Input below:
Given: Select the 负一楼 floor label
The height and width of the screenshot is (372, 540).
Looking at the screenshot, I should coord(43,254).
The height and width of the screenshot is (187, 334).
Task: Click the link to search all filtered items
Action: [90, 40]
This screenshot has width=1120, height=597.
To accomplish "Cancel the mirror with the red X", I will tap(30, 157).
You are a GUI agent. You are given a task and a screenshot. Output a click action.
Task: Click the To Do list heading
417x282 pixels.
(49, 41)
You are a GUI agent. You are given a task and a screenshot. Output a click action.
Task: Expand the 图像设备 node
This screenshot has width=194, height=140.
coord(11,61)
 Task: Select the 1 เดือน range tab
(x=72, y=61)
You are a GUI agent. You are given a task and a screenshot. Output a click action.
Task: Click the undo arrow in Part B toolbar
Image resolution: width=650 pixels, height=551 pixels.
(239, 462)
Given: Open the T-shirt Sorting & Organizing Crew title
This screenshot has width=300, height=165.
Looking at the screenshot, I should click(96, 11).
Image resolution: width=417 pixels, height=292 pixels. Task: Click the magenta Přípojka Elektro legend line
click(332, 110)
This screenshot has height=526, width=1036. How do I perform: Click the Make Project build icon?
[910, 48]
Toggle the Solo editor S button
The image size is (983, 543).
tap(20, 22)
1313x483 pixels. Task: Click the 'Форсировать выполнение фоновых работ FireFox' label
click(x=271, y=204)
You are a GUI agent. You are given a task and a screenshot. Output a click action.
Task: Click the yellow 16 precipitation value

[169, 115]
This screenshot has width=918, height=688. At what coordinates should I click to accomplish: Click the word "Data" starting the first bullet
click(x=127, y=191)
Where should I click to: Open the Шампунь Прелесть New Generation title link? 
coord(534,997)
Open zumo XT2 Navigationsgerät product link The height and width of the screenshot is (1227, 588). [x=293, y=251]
End of Input.
● **What to produce**
All lines from the one with "1313x483 pixels. Task: Click" through the final line above are to be quoted exactly; quote no other line.

● **Finished task**
1313x483 pixels. Task: Click the 'Форсировать выполнение фоновых работ FireFox' label
click(x=271, y=204)
You are a GUI agent. You are given a task and a screenshot. Output a click action.
Task: Click the yellow 16 precipitation value

[169, 115]
This screenshot has width=918, height=688. At what coordinates should I click to accomplish: Click the word "Data" starting the first bullet
click(x=127, y=191)
Where should I click to: Open the Шампунь Прелесть New Generation title link? 
coord(534,997)
Open zumo XT2 Navigationsgerät product link The height and width of the screenshot is (1227, 588). [x=293, y=251]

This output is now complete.